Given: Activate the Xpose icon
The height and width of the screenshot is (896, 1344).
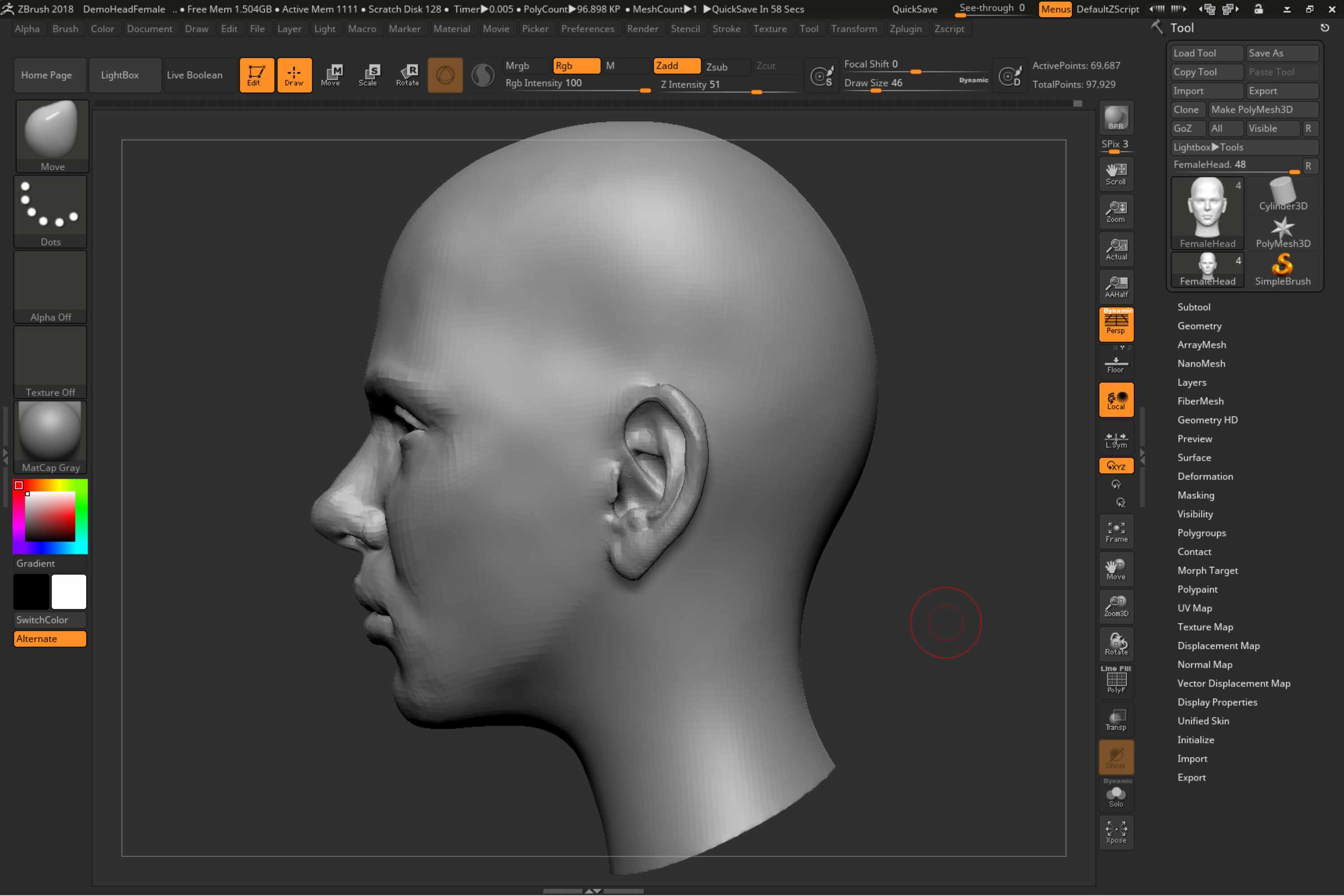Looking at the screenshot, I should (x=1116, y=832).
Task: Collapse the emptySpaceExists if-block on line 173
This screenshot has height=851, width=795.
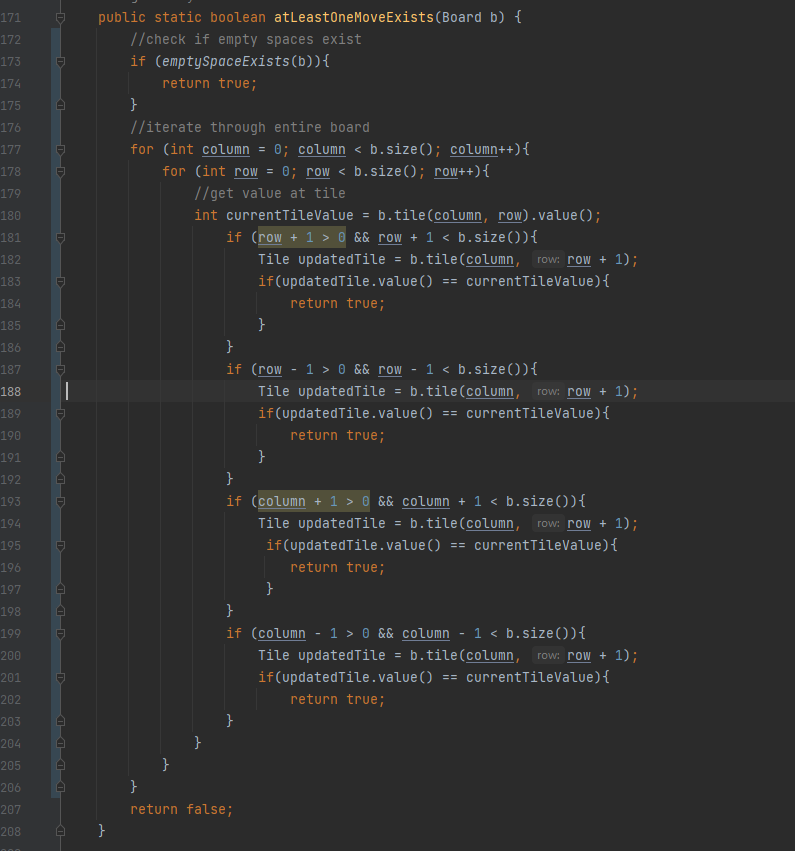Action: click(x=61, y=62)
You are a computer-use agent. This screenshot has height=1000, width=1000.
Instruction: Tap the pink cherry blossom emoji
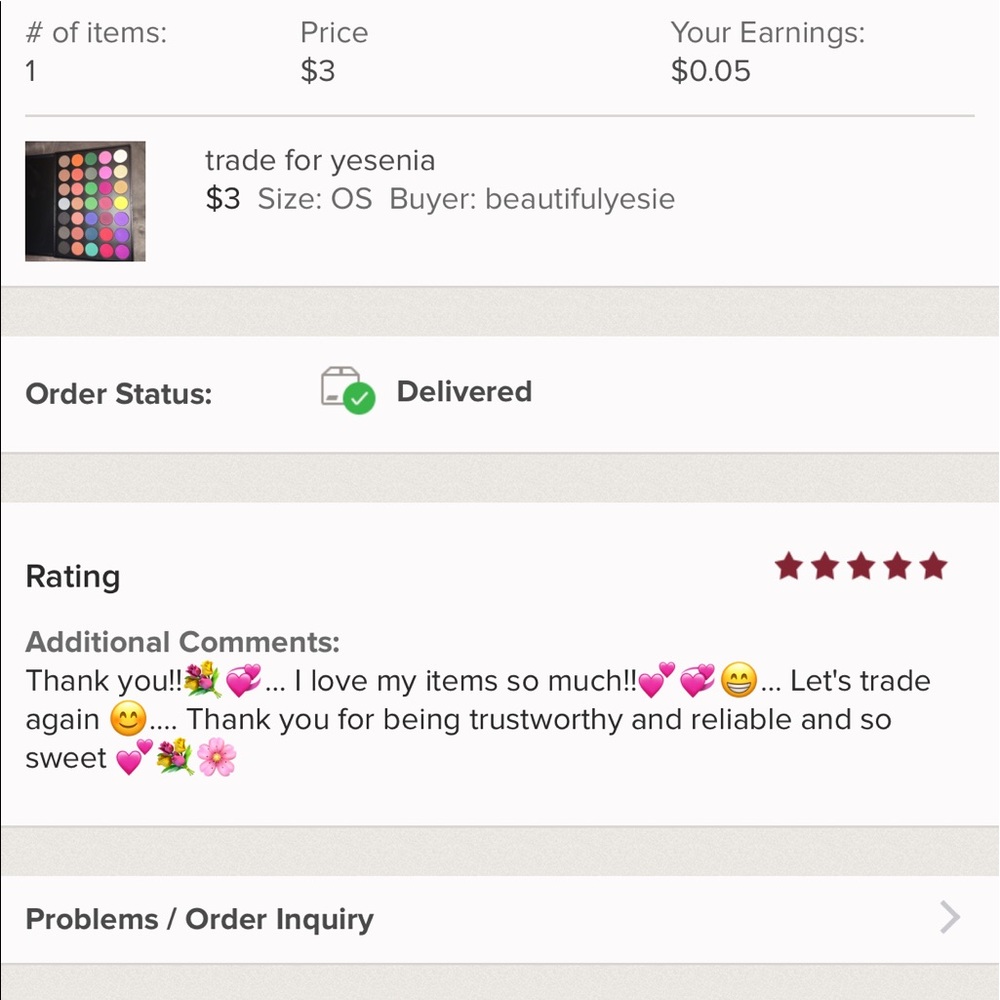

============

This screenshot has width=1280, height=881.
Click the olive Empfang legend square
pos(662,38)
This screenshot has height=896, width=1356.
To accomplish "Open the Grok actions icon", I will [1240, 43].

============

**REQUIRED ACTION**:
Copy out exactly the lines above beginning with the line that contains "Given: Activate the Xpose icon" and finishing with the line that contains "Instruction: Tap the", including both; leave the pictures out.

**WRITTEN SOLUTION**:
Given: Activate the Xpose icon
The height and width of the screenshot is (896, 1344).
Looking at the screenshot, I should (x=1116, y=832).
Task: Collapse the emptySpaceExists if-block on line 173
This screenshot has height=851, width=795.
Action: click(x=61, y=62)
You are a computer-use agent. This screenshot has height=1000, width=1000.
Instruction: Tap the pink cherry blossom emoji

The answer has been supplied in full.